[Saved records]
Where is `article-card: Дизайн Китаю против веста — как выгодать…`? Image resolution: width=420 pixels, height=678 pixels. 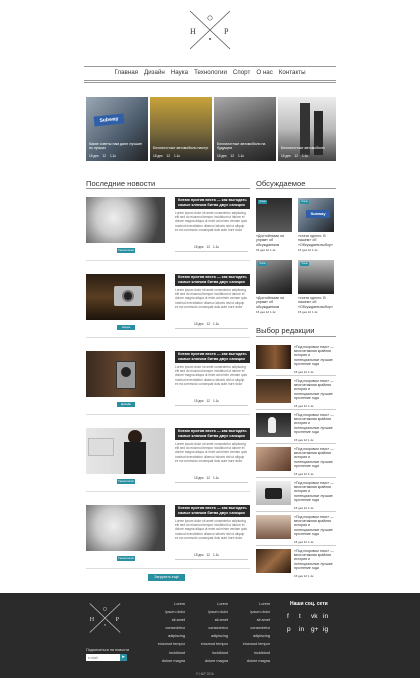
article-card: Дизайн Китаю против веста — как выгодать… is located at coordinates (168, 383).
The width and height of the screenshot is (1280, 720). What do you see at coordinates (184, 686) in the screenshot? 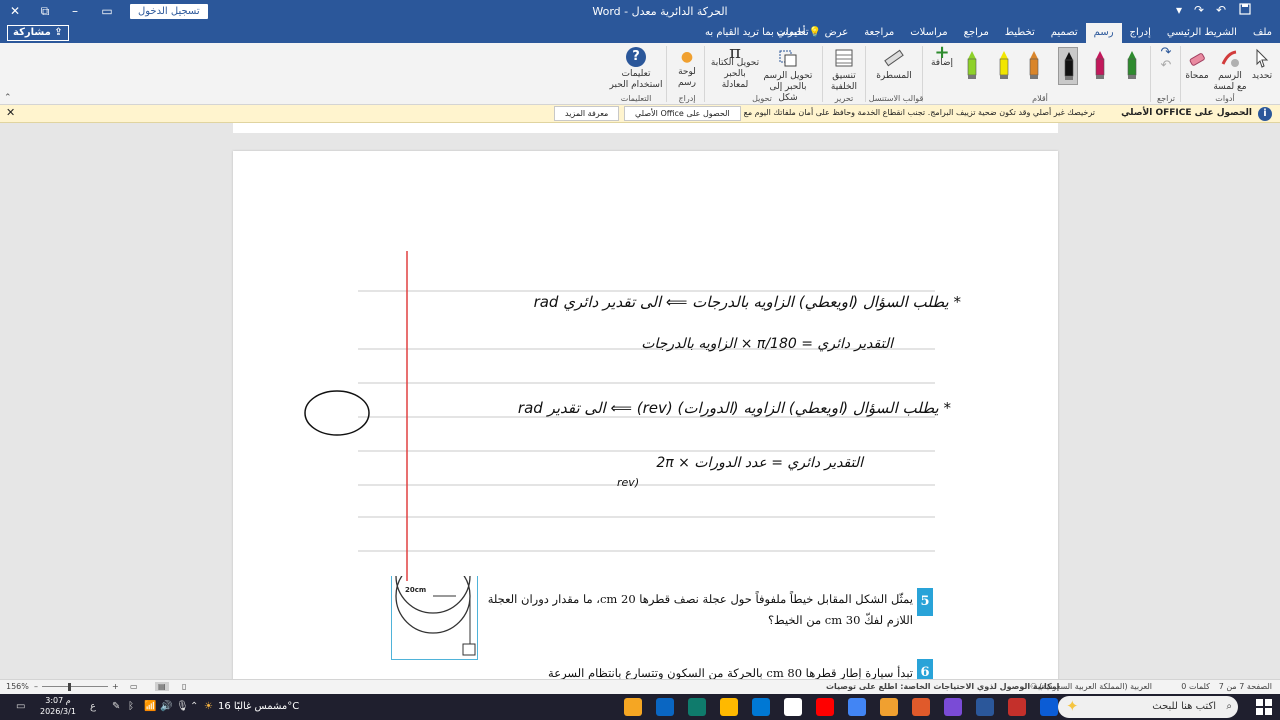
I see `read-mode-icon: ▯` at bounding box center [184, 686].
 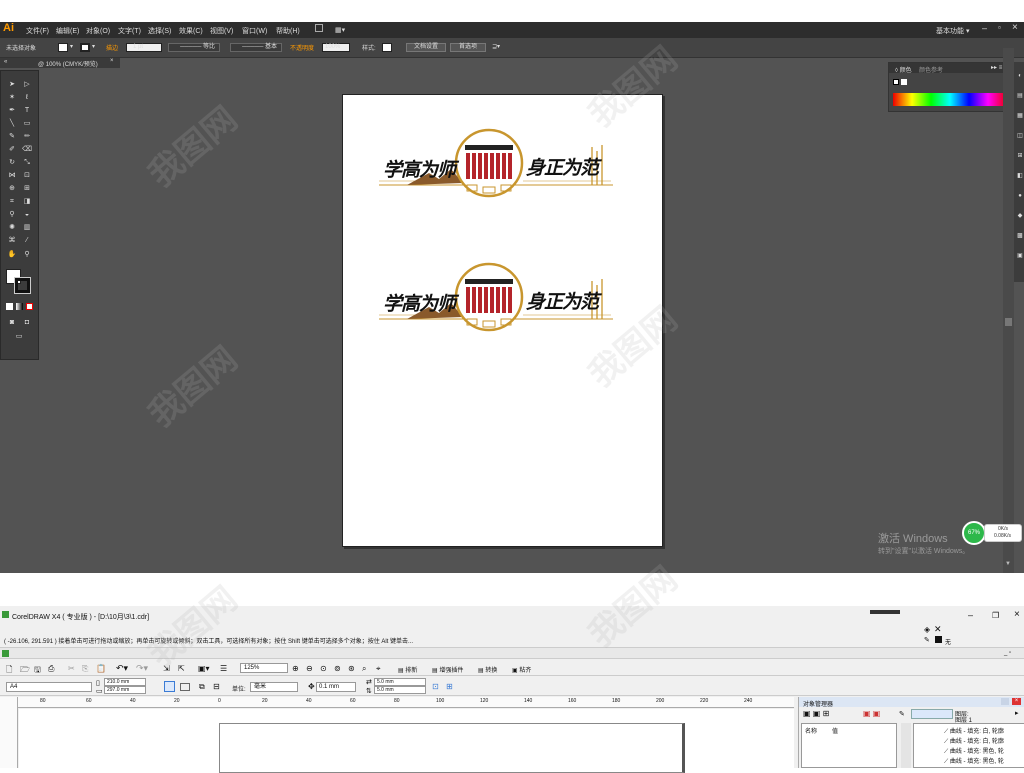 I want to click on save-icon: 🖫, so click(x=38, y=671).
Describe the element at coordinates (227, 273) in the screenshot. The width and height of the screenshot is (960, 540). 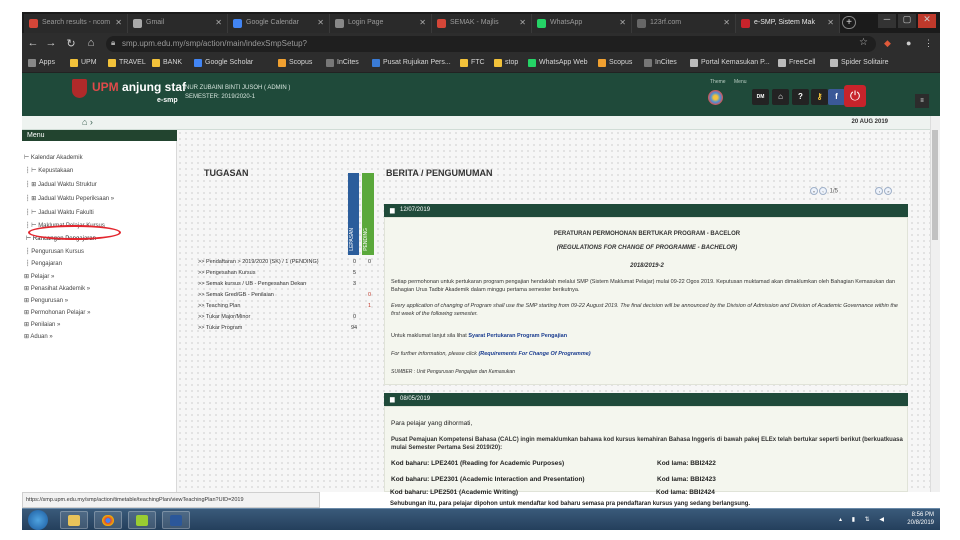
I see `task-row: >> Pengesahan Kursus` at that location.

Work required: Could you retype the listing word for word, from its start through the line containing "I want to click", including that line, and leave out the pictures?

Output of the exercise:
Where is `article-card: Дизайн Китаю против веста — как выгодать…`? Image resolution: width=420 pixels, height=678 pixels. 
article-card: Дизайн Китаю против веста — как выгодать… is located at coordinates (168, 383).
The width and height of the screenshot is (1280, 720). What do you see at coordinates (184, 686) in the screenshot? 
I see `read-mode-icon: ▯` at bounding box center [184, 686].
  I want to click on save-icon: 🖫, so click(x=38, y=671).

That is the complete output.